Bispo critica interrupção do processo de paz

| 25 Out 21

O líder do golpe de Estado, Abdel-Fattah Burhan

 

“Tínhamos muita esperança neste Governo”, reconheceu o bispo Christian Carlassare, de Rumbek, uma diocese do sul do Sudão, criticando o golpe de Estado perpetrado pelo líder militar do Conselho Soberano, o general Abdel Fattah al-Burhan, noticiou nesta segunda-feira, 25 de outubro, o italiano Il Sismografo.

“Pensou-se que este Governo seria laico, progressista e aberto à escuta das exigências da população. Era um governo de unidade nacional e, portanto, de preparação para um futuro mais democrático”, acrescentou o bispo Carlassare, que Il Sismografo citava a partir de declarações à TV2000.

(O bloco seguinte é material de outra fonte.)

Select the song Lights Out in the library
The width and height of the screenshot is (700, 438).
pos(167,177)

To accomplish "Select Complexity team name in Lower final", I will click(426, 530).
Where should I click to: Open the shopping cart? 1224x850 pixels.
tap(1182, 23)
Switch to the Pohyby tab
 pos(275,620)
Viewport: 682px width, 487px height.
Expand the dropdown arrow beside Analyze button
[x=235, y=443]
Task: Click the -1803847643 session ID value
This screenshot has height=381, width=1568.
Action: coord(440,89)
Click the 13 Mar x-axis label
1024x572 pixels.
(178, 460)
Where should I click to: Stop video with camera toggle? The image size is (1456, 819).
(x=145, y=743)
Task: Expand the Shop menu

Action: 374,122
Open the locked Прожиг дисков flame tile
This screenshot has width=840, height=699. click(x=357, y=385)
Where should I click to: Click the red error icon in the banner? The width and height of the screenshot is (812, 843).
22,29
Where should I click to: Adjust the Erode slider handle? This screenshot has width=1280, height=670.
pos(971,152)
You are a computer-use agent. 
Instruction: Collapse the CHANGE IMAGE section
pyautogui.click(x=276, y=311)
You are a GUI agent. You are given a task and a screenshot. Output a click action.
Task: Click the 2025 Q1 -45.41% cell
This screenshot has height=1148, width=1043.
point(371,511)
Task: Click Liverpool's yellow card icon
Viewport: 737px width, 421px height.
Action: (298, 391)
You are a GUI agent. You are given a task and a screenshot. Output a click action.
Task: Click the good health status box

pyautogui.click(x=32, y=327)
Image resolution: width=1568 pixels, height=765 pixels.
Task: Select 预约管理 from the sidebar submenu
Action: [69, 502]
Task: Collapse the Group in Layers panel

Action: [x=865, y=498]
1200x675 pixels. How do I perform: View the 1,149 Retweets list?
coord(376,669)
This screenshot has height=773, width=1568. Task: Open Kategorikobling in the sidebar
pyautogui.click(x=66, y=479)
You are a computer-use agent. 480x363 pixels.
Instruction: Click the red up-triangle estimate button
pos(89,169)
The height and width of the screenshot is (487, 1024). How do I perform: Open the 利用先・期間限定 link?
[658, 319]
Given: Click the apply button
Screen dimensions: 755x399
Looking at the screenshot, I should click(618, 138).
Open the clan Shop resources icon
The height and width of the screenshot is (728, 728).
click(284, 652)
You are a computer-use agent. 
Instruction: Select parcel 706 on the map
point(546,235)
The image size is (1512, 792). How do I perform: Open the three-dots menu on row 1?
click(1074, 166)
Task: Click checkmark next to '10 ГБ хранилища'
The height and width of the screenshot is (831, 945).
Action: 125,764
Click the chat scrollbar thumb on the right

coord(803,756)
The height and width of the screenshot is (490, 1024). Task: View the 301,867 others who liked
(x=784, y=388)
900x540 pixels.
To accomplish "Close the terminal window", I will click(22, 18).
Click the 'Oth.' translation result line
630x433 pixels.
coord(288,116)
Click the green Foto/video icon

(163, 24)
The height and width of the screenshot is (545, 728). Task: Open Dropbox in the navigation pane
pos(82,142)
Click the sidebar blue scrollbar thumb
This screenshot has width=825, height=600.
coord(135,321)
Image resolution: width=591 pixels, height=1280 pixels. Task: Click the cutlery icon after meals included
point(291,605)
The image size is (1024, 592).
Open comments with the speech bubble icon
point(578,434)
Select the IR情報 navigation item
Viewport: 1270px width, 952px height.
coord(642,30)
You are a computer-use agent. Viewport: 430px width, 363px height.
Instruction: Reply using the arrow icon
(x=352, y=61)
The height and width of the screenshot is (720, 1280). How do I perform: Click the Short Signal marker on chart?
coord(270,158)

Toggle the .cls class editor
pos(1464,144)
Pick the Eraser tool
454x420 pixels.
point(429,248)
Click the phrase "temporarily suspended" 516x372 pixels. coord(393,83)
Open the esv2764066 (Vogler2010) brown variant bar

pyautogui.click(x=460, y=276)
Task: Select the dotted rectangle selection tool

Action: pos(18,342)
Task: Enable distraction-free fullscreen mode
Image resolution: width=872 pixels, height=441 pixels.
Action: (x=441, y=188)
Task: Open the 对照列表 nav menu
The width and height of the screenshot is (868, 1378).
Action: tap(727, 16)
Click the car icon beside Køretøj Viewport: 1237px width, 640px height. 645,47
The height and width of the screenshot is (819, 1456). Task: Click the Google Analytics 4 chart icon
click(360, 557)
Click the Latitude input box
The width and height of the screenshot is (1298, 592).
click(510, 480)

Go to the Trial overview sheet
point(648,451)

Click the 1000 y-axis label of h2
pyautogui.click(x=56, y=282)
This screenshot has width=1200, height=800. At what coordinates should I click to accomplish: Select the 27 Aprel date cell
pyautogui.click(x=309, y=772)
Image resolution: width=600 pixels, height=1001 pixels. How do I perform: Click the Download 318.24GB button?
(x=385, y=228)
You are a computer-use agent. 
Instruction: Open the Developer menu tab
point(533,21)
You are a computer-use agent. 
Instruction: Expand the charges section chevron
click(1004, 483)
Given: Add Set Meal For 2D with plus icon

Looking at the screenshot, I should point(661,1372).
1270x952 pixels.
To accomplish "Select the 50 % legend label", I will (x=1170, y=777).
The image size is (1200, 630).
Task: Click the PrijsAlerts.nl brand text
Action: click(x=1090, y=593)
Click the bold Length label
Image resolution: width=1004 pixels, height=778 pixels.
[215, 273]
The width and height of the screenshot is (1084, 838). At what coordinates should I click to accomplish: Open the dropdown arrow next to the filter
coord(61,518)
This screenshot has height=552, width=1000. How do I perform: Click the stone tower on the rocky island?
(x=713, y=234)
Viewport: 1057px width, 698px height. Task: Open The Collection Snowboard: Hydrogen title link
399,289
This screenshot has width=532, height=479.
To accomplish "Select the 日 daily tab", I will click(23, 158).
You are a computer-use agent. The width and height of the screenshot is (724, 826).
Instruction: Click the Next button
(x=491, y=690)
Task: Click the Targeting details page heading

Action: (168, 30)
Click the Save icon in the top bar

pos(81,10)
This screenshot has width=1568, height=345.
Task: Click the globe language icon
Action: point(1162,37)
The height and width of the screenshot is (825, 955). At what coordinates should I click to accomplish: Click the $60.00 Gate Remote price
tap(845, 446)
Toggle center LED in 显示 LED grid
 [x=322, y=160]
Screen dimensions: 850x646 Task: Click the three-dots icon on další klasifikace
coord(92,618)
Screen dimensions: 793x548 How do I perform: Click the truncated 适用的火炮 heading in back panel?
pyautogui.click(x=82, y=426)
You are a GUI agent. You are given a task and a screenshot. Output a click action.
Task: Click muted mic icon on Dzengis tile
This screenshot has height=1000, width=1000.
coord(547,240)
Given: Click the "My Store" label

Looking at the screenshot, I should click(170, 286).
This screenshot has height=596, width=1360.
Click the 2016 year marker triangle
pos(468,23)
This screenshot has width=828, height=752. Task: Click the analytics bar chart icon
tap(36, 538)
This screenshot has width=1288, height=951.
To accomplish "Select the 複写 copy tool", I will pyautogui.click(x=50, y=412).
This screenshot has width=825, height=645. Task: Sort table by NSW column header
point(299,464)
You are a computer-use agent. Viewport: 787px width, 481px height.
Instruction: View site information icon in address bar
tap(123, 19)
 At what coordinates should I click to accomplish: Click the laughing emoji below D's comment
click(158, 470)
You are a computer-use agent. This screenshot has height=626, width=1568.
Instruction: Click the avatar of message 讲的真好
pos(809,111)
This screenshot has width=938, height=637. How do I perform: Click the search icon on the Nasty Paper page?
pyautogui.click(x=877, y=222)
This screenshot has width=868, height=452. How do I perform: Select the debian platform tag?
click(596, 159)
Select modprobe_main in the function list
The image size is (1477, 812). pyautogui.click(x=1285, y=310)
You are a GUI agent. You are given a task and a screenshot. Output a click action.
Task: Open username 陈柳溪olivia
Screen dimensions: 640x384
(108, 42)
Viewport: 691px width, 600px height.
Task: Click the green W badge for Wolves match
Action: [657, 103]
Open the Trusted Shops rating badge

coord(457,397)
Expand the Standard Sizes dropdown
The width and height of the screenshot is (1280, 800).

O golpe de Estado foi condenado pela comunidade internacional, à exceção da Rússia. Os Estados Unidos apelaram à “restauração imediata” do governo civil derrubado: “Os oficiais militares devem libertar imediatamente todos os atores políticos e garantir a sua segurança” – disse o porta-voz norte-americano Ned Price citado pela France 24.

Já o responsável da diplomacia da União Europeia (UE), Josep Borrell, escreveu no Twiter que seguia os acontecimentos na nação do nordeste africano com a “maior preocupação”, apelando a todos os intervenientes e parceiros regionais para que “retomem o processo de transição”, referindo-se à frágil transição do Sudão da autocracia para a democracia após a destituição do ditador Omar al-Bashir em 2019.